Poziom Ostrzeżenia: (0%)
Dziki Gon - przekleństwo niektórych okolic, na Dziki Gon najczęściej można natrafić zimą. Jest to pędzący po niebie orszak upiorów dosiadających szkielety koni. Sama ich obecność wywołuje ataki szału oraz paniki, które powodują przyłączenie się do tego orszaku. Liczne zaginięcia ludzi, a potem ich nagłe i niespodziewane powroty, tłumaczono jako porwanie przez Dziki Gon. Porwani doświadczają dylatacji czasu. Gdy wracają do swych rodzinnych okolic zastają stare, zarośnięte groby swych dzieci.
Vyran z Carreas - rektor akademii w Oxenfurcie, tytułowany też Śledczym Gonu.


Koszmarna kawalkada zakręca, mknie wprost na mnie. Kopyta widmowych koni kotłują poświatę błędnych ogników wiszących nad bagnami. Na czele kawalkady galopuje Król Gonu. Przerdzewiały szyszak kołysze się nad trupią maską, ziejącą dziurami oczodołów, w których płonie sinawy ogień. Powiewa wystrzępiony płaszcz. O pokryty rdzą napierśnik grzechocze naszyjnik, pusty jak stara grochowina. Niegdyś były w nim drogie kamienie. Pewnie wypadły podczas dzikiej gonitwy po niebie, a potem stały się gwiazdami. Król Gonu śmieje się, kłapią przegniłe zęby nad zardzewiałym kołnierzem zbroi. Sino goreją oczodoły trupiej maski…
Muriel Szalona, wieśniaczka z pod Rinbe


Przywódca jeźdźców, czarnowłosy elf, siedział na wielkim jak smok karogniadym ogierze ustrojonym, jak wszystkie konie oddziału, w kropierz haftowany w smocze łuski, do tego noszącym na łbie prawdziwie demoniczny rogaty bukranion. Jak wszystkie pozostałe elfy, czarnowłosy miał pod cynobrowo-amarantowo-karmazynowym płaszczem kolczugę wykonaną z kółeczek o nieprawdopodobnie małej średnicy, dzięki czemu układała się na ciele miękko niczym wełniana dzianina.
Czarna Księgą z Ellander. Fragment traktujący o elfie znanym jako Eredin Bréacc Glas, dowódcy Dearg Ruadhri.


*****




Smok brunatny zawdzięcza swoją nazwę charakterystycznemu ubarwieniu swoich drobnych łusek, które z daleka wyglądają jak skóra suma. Taka budowa pozwala mu szybko poruszać się pod wodą. Między palcami łap ma błonę (taka, jak u ptactwa wodnego). W miejsce rogowatych wyrostków z kręgosłupa, przez szyję, cały grzbiet, aż po koniec ogona wyrasta mu gęsta bura grzywa (na głowie -jaskrawo ruda). Nad uszami umieszczone jest poroże, skręcone na podobieństwo baranich rogów. Ogon zwieńczony jest trójkątną płetwą. Samcom nad nosem wyrasta niewielki rożek.
Physiologus


Od jakiegoś czasu wszędzie w około zalegała jakaś głucha cisza. Nie słychać było żadnych zwierząt leśnych, ani też ptaków. Jakby wszystko wokół wyniosło się za Wielkie Morze. Było to dość podejrzane, ale podróżnicy nie byli na tyle uważni, by dostrzec ten szczegół.
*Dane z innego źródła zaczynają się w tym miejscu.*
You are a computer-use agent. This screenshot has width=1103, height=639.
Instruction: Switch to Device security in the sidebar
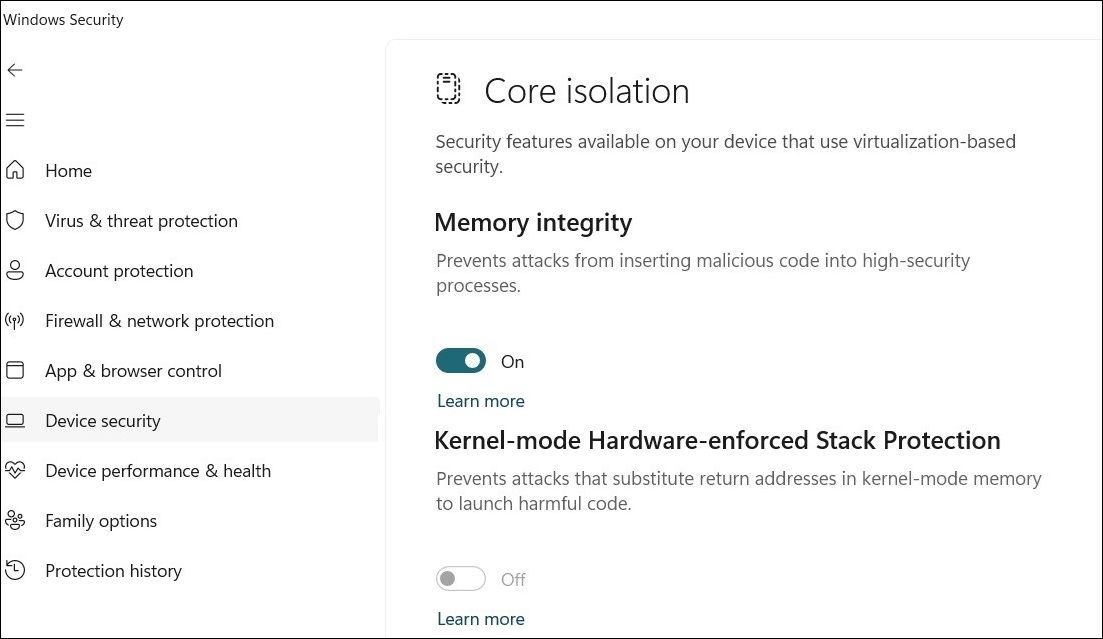tap(102, 420)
Podróż mimo wszystko szła jakoś tak mniej monotonnie odkąd pojawił się Borand - Flamir musiał to sobie przyznać. Jego ciągłe opowiastki i pytania przetykane zapewnieniami o milczeniu były dość zabawne. W tej miłej atmosferze dojechaliby być może do fortu granicznego, gdyby nie pewne istotne zdarzenie - nagle nad drogą coś przeleciało, i bynajmniej nie był to ptak. Przynajmniej do tej pory nikt, nawet wiedźmin, nie słyszał o ptakach tej wielkości. Lot stworzenia był koślawy, zupełnie jakby nie było ono oswojone z przestworzami. Ta chwila, którą dały zarzeczaninowi pozdzierane nieco skrzydła, wystarczyła by przyjrzeć się dokładnie. To był smok!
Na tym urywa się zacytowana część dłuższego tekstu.